Sharon Hawkins’ mother, a 75-year-old woman living in Tucson, Arizona, eventually sent close to US$30,000 through Western Union after a man called and told her she had won US$10 million in the Canadian lottery, although she had never played it.

Hawkins’ mother, who did not want her first name used, cleaned out her checking account and took cash advances against her credit cards after getting several calls early last year.

“She wanted to believe them,” Sharon Hawkins said in a telephone interview. “These people were just so nice.”

Like many elderly people, her mother was susceptible to a friendly and sympathetic voice, said Sharon Hawkins, who contacted police.

“I was just horrified.
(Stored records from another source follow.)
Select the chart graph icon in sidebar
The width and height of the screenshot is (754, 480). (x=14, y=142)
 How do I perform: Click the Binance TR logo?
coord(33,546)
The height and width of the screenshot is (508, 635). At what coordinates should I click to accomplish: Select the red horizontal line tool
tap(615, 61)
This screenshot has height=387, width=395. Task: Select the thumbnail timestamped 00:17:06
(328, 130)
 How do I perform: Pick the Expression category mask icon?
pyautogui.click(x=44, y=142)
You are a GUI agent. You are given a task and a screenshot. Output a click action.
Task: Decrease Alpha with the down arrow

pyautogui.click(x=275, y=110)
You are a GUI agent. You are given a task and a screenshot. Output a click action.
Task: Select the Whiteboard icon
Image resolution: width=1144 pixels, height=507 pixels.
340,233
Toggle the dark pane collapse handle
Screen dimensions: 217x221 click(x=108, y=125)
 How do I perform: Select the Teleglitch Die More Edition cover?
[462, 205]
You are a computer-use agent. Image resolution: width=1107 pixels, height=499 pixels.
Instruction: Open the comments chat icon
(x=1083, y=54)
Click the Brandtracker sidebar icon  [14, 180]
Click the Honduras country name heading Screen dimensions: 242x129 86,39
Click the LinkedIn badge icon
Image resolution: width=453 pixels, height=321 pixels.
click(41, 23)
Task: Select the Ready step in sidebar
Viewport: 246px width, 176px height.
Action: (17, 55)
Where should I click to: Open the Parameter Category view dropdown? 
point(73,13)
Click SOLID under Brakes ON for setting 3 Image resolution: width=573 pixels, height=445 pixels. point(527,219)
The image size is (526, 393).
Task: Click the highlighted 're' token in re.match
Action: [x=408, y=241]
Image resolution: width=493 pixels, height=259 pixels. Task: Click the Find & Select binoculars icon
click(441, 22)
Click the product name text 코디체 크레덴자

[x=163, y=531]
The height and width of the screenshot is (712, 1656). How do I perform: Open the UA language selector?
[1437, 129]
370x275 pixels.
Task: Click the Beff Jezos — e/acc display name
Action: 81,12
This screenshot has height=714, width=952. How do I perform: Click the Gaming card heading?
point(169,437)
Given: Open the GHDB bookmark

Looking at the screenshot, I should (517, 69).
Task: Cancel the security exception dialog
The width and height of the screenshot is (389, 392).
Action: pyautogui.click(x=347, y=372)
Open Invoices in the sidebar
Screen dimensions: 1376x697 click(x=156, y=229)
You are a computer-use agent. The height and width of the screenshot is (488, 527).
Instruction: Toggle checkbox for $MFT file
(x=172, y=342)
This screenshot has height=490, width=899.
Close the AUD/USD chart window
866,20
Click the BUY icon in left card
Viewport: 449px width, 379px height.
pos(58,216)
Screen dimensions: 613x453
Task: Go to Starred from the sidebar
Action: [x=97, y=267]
I had no clue that she was so gullible,” she said.

By asking victims to send the money through Western Union, the con artists can feel they can safely pick it up at any one of hundreds of offices.

Other frequent scams: offering loans to people who have had trouble getting credit, with a fee for the loan to be received; soliciting donations for phony charities; selling protection from fraudulent credit-card charges for a fee and obtaining victims’ credit card numbers in the process; and selling investments in banking and real estate deals with promises of huge returns at little or no risk.

The lighter penalties in Canada for telemarketing fraud have led the Canadian Mounties to try to extradite suspects to the United States.

Sylvain L’Heureux, a constable in Montreal, can cite plenty of horror stories: the elderly California woman who lost US$300,000; a victim fleeced of US$63,000 who committed suicide soon after.

He believes the 1,800 complaints received by the Mounties may be “just the tip of the iceberg.”